### Page text
○ ○ ○
Module 1: The Agentic Loop

  • Claude Code installed and working (claude --version)

  • claude-code-transcripts installed (see Prerequisites)


Part 1: How It Works

Most developer tools follow a simple request-response pattern: you ask a question, you get an answer. Claude Code does not work that way. It operates as a terminal-based coding agent that executes a continuous loop — reasoning, acting, observing, and deciding what to do next — until a task is complete. This loop is the architectural core of everything Claude Code does.

Understanding it is not optional. Every module in this course builds on the mechanics described here.

The Six-Step Cycle

Every interaction with Claude Code follows the same six-step cycle. Whether you type a one-line question or ask it to refactor an entire module, the same machinery runs.
○ ○ ○
### Work instructions
A. In the Agentic Loop text, switch "request-response pattern" to "call-and-reply pattern" and give the passage from "Most developer tools" to "Claude Code does." again.
B. Answer these from the Agentic Loop text:
(i) Which command is shown for checking that Claude Code is installed and working?
(ii) How many steps does the cycle that every interaction follows have?
(iii) Until when does the continuous loop run?

(Collected data)
○ ○ ○
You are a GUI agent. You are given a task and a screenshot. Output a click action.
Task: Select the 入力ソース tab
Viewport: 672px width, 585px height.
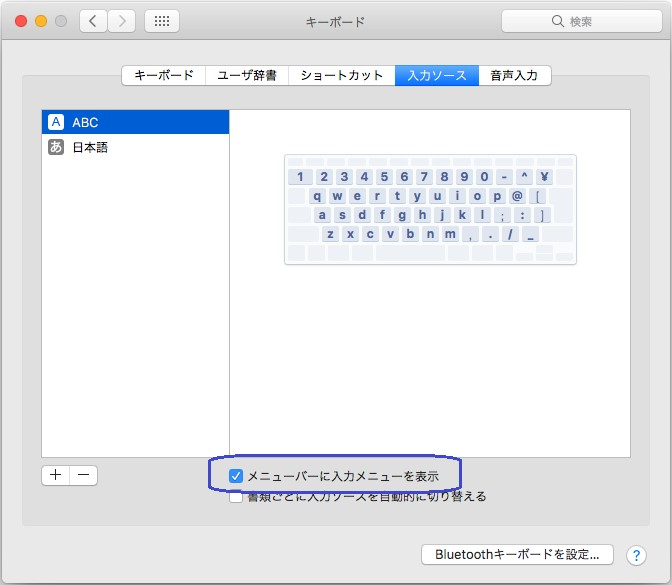436,76
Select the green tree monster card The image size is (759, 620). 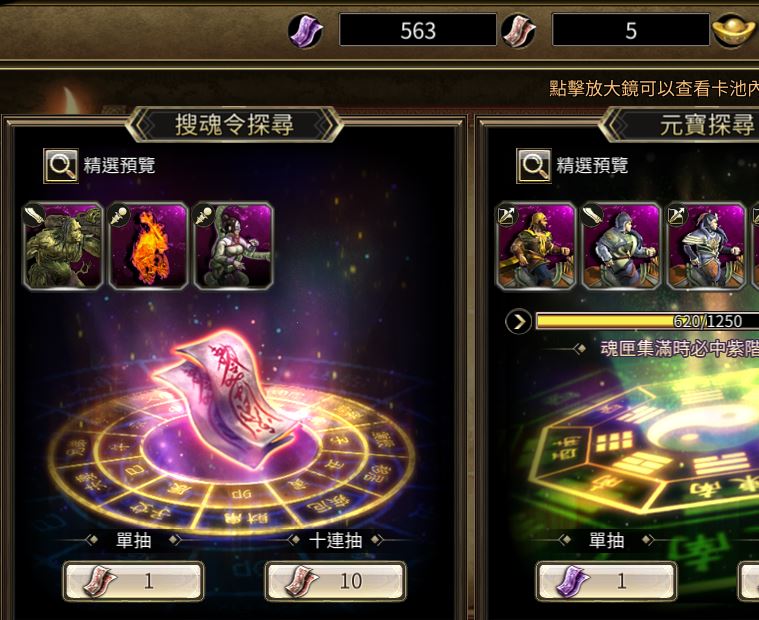[63, 246]
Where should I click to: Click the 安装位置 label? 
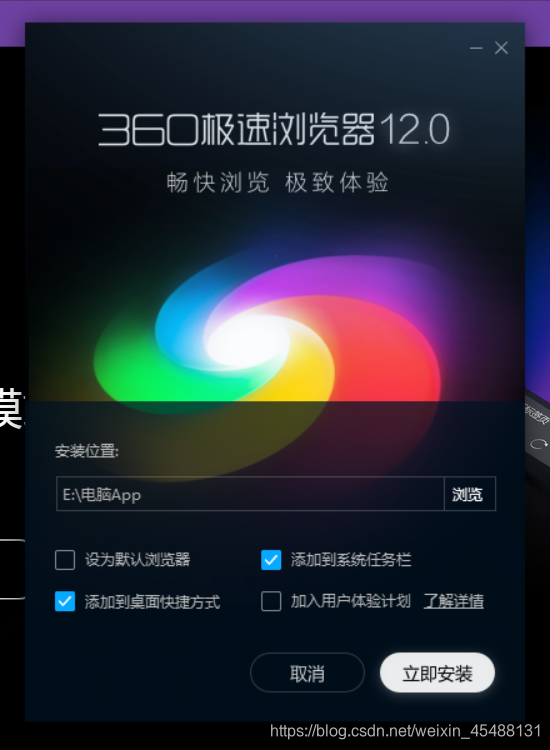click(87, 451)
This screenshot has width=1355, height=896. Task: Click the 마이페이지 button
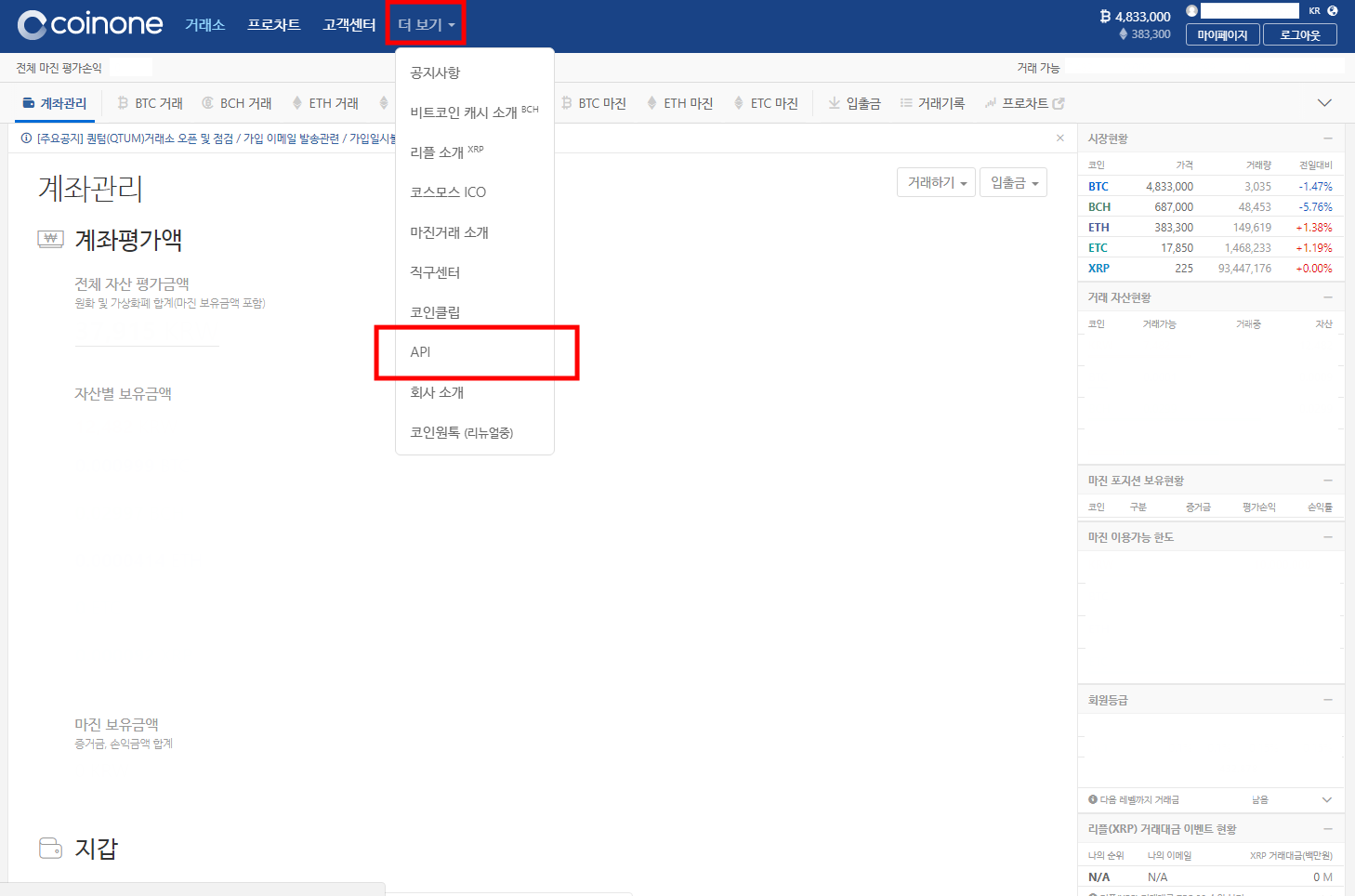pos(1222,34)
○ ○ ○
### Replies
A.
Most developer tools follow a simple call-and-reply pattern: you ask a question, you get an answer. Claude Code does not work that way. It operates as a terminal-based coding agent that executes a continuous loop — reasoning, acting, observing, and deciding what to do next — until a task is complete. This loop is the architectural core of everything Claude Code does.

B.
(i) claude --version
(ii) Six
(iii) Until a task is complete